A 1967 graduate of the journalism program, Morgan worked as a reporter and editor at The Philadelphia Inquirer for 31 years. At the paper, she developed a reputation as an advocate for diversity issues in hiring and content.
She retired from the paper in 2000 to join the staff of the Columbia Graduate School of Journalism where she served as Associate Dean for Prizes and Programs until she retired in the fall of 2013. In her role at Columbia, Morgan oversaw the administration of the school’s many prestigious prizes and professional development workshops. As an innovator in continuing education for news professionals, Morgan directed the annual “Let’s Do It Better!” Workshop on Journalism, Race and Ethnicity, a project that resulted in The Authentic Voice: The Best Reporting on Race and Ethnicity, a compilation textbook, DVD, and website from award-winning stories from her program.

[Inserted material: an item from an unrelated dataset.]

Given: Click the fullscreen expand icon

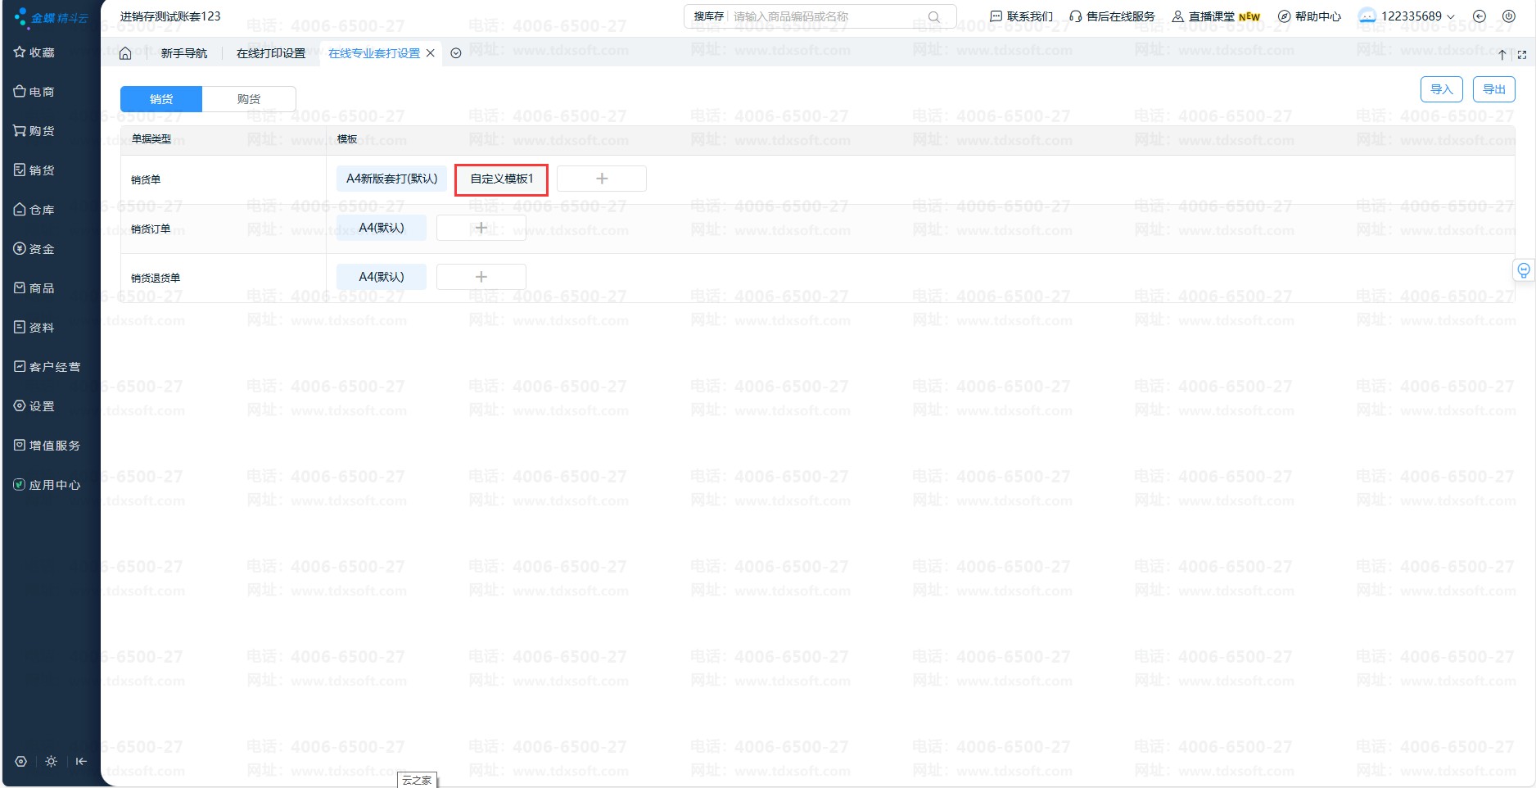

In 2007, Morgan started the Punch Sulzberger News Media Executive Leadership Program, a performance challenge-based training program for news executives. The project was sponsored through a $4 million gift from the sisters of Punch Sulzberger, the late publisher of the New York Times, in recognition of his contributions to the news industry.
Before moving to Columbia, Morgan served as The Philadelphia Inquirer’s assistant managing editor for readership, hiring and staff development. In 1995, Morgan was honored with the first Knight-Ridder Excellence in Diversity Award for her work to diversify the Inquirer’s staff and for her leadership in fostering diversity throughout Knight-Ridder newspapers, the former owner of The Inquirer.

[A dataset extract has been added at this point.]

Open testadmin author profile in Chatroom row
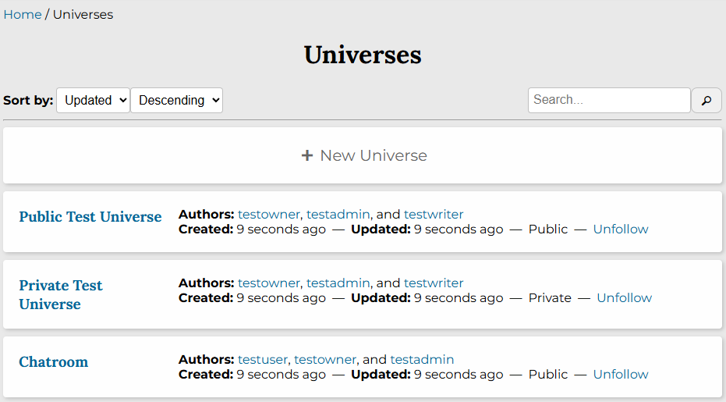(422, 360)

Morgan was a fellow in 1996-1997 at the Freedom Forum’s Media Studies Center at Columbia University to work on diversity issues for the news industry.
She is a member of a number advisory boards, including LSU’s Manship School of Communications, the Stony Brook School of Journalism, the Health and Science Board of WHYY, the Kaiser Health News Agency, and the Rosalyn Carter Fellowship for Mental Health Reporting.
A consultant on news media diversity and ethics issues, Morgan has lectured and overseen projects at schools and news organizations nationwide and internationally in China, New Zealand, and Barcelona.
Morgan, a resident of Cherry Hill, NJ, has been married for 43 years to David J. Morgan and is the mother of two adult children.